_TEXT EXCERPT_.
============

A SMALL MEDITATION ON SPIRITUALITY AFTER RELIGIONS Or, Mark Twain’s Large Dream

A SMALL MEDITATION ON SPIRITUALITY AFTER RELIGIONS Or, Mark Twain’s Large Dream March 19, 2017

Mark-Twain-with-Cat-on-His-Shoulder

A MEDITATION ON SPIRITUALITY AFTER RELIGIONS
Or, Mark Twain’s Large Dream

19 March 2017

James Ishmael Ford

Unitarian Universalist Church
Long Beach, California

I love Mark Twain. I just love Mark Twain. In fact Jan and I have made Mark Twain pilgrimages twice in our lives. The first time was a tad more than twenty years ago when we lived in Wisconsin, and I served a suburban Milwaukee congregation. During the summer hiatus in our regular services, we took US 90 to La Crosse, and then turned south onto the Great River Road, which traces along the length of the Mississippi. We followed it as far as we had time, which turned out to be to Cairo, about the southern most part of Illinois. However, our main reason for the trip was to stop about two thirds of the way down the river at Hannibal, Samuel Clemens’ boyhood home.

It was resoundingly disappointing. All these years later what I recall most there is the statue of Huck and Tom that stands at the foot of Cardiff Hill. It shows the two boys walking along. We were told it represents Huck trying to slow Tom’s progression forward toward adulthood. I found that a past strange perspective, considering, well, everything about Samuel Clemens and what he thought and what he wrote about. In fact I have to admit the whole experience struck me as being slightly off. As Clemens didn’t really have a lot of good things to say about the town in his lifetime, it occurred to me that maybe it’s only reasonable that down the years the good citizens of Hannibal came to be mostly about smiling at the tourists and taking their money.

The more interesting pilgrimage location for me was the Mark Twain house and museum in Hartford, which Jan, auntie, and I finally got to see about five years ago. Clemens lived there between 1874 and 1891, and wrote many of his most famous books there, including both the Adventures of Tom Sawyer and the Adventures of Huckleberry Finn.

============

_SET TASKS_.
a) Name every town or city that appears in the meditation's paragraph beginning "I love Mark Twain."
b) Answer these questions from the meditation:
(i) Between which years did Clemens live in the Hartford house?
(ii) Where does the statue of Huck and Tom stand?
(iii) Which road traces along the length of the Mississippi?
The listing that follows is not required for any of the work here.

_DATASET EXCERPT_.
============

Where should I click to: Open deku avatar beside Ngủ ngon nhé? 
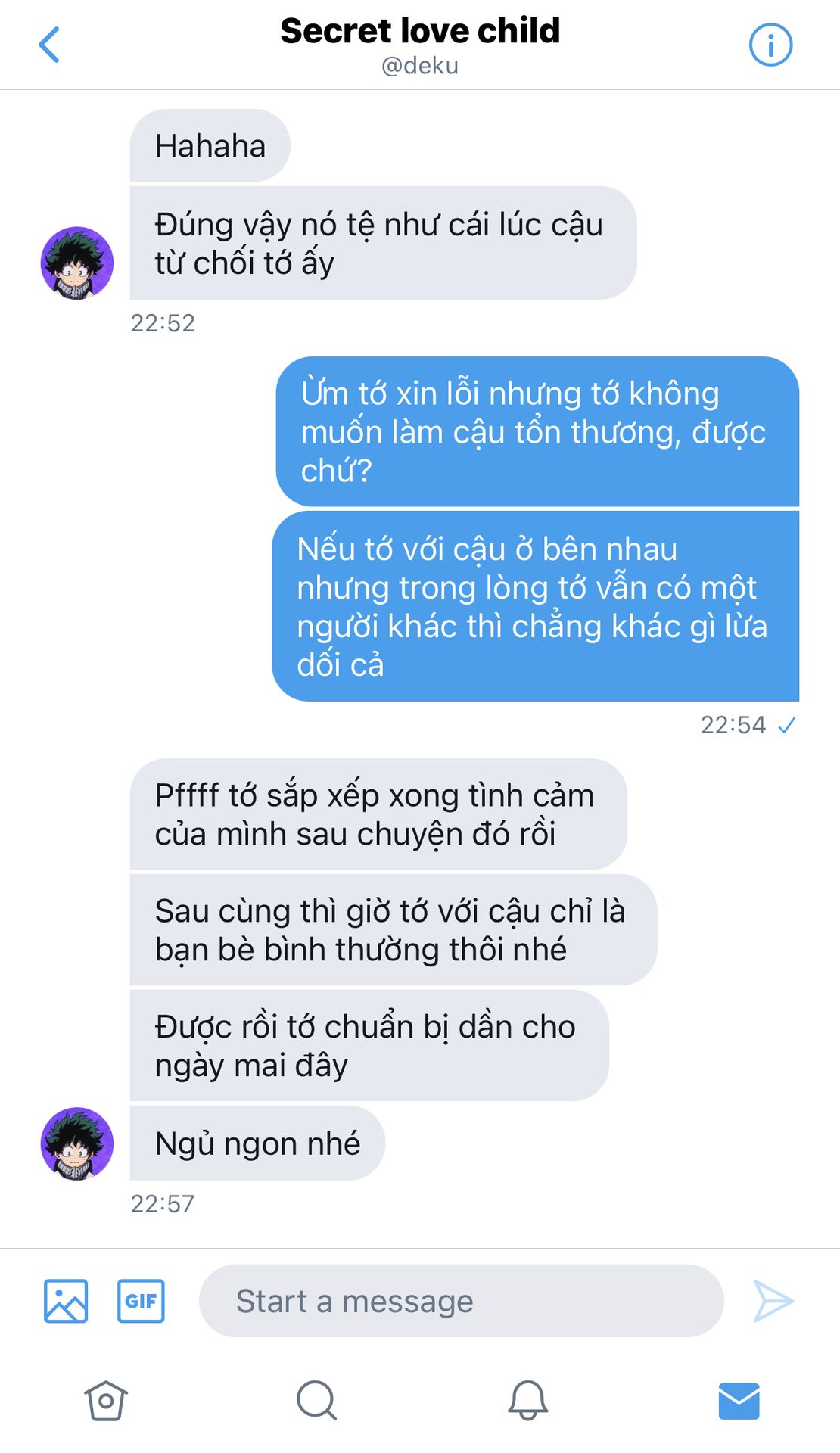coord(77,1143)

============

_ANSWERS FOR THE EXERCISE_.
a) Milwaukee, La Crosse, Cairo, Hannibal

b)
(i) Between 1874 and 1891.
(ii) At the foot of Cardiff Hill.
(iii) The Great River Road.